▶ **Required action**: Everything from the line holding "The width and height of the screenshot is (690, 414)." through the final line of the entries below is to be duplicated exactly, and nothing outside that span.

(Exercise data)

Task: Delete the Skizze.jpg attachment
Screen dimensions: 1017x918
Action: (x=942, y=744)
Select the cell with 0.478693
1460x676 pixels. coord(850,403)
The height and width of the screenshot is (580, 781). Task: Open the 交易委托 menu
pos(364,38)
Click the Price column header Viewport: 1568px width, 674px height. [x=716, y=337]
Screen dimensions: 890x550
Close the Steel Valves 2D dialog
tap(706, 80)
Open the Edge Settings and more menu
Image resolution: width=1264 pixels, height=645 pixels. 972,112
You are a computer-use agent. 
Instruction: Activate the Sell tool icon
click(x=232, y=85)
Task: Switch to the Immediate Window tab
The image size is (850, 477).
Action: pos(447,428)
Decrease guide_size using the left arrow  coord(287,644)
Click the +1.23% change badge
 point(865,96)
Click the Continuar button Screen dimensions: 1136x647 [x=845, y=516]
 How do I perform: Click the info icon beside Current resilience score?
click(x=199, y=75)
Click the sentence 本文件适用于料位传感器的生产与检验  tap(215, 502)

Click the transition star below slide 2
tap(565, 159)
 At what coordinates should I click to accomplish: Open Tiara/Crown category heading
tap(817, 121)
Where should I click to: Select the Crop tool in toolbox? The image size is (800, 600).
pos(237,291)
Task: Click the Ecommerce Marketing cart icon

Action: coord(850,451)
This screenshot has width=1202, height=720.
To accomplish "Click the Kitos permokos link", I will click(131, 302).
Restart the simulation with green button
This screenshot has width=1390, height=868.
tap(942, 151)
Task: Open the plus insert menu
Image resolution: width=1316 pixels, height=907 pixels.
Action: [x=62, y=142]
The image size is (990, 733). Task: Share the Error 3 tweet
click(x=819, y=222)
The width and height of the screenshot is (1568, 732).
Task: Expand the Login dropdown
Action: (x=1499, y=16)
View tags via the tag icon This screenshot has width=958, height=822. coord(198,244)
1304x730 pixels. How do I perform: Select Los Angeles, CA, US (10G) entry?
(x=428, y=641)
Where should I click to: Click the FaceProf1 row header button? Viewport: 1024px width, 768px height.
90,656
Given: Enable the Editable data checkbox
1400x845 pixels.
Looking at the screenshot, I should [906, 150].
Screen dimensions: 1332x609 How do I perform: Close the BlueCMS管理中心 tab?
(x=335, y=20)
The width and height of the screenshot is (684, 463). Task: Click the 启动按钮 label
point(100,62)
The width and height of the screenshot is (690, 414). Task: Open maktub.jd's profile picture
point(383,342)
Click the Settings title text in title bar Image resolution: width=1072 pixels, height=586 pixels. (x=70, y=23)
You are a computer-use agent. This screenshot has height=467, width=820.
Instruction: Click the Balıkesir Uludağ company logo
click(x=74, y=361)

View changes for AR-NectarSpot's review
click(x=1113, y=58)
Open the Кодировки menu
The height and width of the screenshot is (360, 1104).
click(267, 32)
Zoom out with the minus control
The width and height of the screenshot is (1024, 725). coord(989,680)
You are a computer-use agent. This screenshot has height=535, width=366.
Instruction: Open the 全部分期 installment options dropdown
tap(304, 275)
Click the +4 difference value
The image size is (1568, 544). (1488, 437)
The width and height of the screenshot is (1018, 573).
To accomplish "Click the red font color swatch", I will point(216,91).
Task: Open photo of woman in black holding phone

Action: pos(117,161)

(End Exercise data)

▶ **Exercise solution**:
The width and height of the screenshot is (690, 414). Task: Open maktub.jd's profile picture
point(383,342)
Click the Settings title text in title bar Image resolution: width=1072 pixels, height=586 pixels. (x=70, y=23)
You are a computer-use agent. This screenshot has height=467, width=820.
Instruction: Click the Balıkesir Uludağ company logo
click(x=74, y=361)

View changes for AR-NectarSpot's review
click(x=1113, y=58)
Open the Кодировки menu
The height and width of the screenshot is (360, 1104).
click(267, 32)
Zoom out with the minus control
The width and height of the screenshot is (1024, 725). coord(989,680)
You are a computer-use agent. This screenshot has height=535, width=366.
Instruction: Open the 全部分期 installment options dropdown
tap(304, 275)
Click the +4 difference value
The image size is (1568, 544). (1488, 437)
The width and height of the screenshot is (1018, 573).
To accomplish "Click the red font color swatch", I will point(216,91).
Task: Open photo of woman in black holding phone

Action: pos(117,161)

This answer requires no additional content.